To keep yourself healthy between doctor visits—and paychecks—try these five tips to keep your blood pressure in check.

1. Cut the salt
An easy way to lower your blood pressure is by paying more attention to what you eat. Avoiding processed foods and not consuming more than 2,300 milligrams of sodium a day can help you reduce your risk for hypertension, according to the Mayo Clinic. Start by checking nutritional labels and keeping track of what you eat each day. 

New research published in Nutrition, Metabolism & Cardiovascular Diseases found that making the vegetable soup a regular part of your diet can help lower blood pressure by up to 27 percent. The soup’s high levels of carotenes, vitamin C, and polyphenols make it a delicious, heart-friendly meal.

2. Drink alcohol (in moderation)
Drinking alcohol in small amounts can actually lower your blood pressure by a couple of points, but having more than one drink a day can do more harm than good, reports the Mayo Clinic. Having more than the recommended amount of alcohol—or binge drinking by consuming four or more drinks in a row—can cause sudden increases in blood pressure, and can render hypertension medications ineffective.

3. Quit smoking already!
The nicotine in cancer sticks makes you two to six more times likely to suffer a heart attack, according the National Heart, Lung and Blood Institute (NHLBI). Smoking throughout the day also means a continually high blood pressure, damaged blood vessel walls, and expedited hardening of arteries, which could eventually lead to heart disease—not to mention all of the other health problems cigarettes cause. (Has the prospect of packing on pounds deterred you from ditching cigarettes? Learn How to Quit Smoking Without Gaining Weight.)

4. Work out regularly
According to the NHLBI, being overweight doesn’t just increase your risk for hypertension, it also makes you more likely to develop heart disease. As your weight increases, so does your blood pressure—even losing a mere 10 pounds can significantly lower your BP. Staying active and making a conscious effort to engage in even just 30 minutes of moderate physical activity a day—like swimming laps, biking, or gardening—is a great step toward lowering your blood pressure and keeping your weight under control. (Walking counts as working out, too! Learn how you can Walk Your Butt Off!)
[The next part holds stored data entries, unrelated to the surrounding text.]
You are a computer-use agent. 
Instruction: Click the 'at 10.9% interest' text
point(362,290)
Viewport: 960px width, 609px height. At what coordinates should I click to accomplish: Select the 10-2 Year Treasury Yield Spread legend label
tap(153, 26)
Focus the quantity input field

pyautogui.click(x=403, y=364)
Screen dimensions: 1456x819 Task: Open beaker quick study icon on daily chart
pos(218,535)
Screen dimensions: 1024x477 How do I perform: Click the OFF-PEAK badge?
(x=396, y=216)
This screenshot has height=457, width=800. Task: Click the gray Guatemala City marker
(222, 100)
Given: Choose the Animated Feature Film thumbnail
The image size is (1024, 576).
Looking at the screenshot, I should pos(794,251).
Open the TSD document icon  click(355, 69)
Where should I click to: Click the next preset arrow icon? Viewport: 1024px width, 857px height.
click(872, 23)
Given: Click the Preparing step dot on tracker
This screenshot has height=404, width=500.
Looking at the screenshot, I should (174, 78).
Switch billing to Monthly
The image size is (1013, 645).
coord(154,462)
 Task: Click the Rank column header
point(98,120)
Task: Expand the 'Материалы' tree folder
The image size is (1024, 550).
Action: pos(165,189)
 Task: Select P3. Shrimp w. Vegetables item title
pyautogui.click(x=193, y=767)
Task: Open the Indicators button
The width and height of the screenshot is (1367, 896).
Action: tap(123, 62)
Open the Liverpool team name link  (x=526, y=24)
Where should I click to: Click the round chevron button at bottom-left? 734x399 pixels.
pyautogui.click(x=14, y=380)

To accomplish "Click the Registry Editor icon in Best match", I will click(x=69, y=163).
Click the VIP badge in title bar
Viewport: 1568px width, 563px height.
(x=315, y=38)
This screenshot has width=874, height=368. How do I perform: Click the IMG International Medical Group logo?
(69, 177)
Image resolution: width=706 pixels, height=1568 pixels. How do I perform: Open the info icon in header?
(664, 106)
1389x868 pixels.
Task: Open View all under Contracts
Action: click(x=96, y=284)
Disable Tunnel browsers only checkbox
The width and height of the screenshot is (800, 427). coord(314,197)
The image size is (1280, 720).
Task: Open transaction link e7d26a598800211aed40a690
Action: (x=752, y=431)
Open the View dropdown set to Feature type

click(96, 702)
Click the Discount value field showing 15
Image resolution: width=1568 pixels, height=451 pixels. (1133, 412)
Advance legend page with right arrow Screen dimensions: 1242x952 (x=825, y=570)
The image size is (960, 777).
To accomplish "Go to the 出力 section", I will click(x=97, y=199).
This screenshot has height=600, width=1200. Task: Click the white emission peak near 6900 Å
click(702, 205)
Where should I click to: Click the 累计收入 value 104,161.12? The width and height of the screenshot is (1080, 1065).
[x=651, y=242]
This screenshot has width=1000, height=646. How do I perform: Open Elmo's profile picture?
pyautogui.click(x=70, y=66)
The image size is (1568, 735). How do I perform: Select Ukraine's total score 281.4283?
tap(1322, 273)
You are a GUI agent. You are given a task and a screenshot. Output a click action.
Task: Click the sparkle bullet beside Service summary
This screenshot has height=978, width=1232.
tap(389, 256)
5. Check yourself regularly
Hypertension affects about 68 million U.S. adults and costs more than $131 billion each year in medical expenses, according to The Centers for Disease Control and Prevention. “Women may not be aware that they are at risk for hypertension,” said Leigh. While checking blood pressure is a routine part of a checkup, Leigh says after the study’s findings it’s important for people to get their blood pressure checked regularly, instead of waiting until there’s a problem.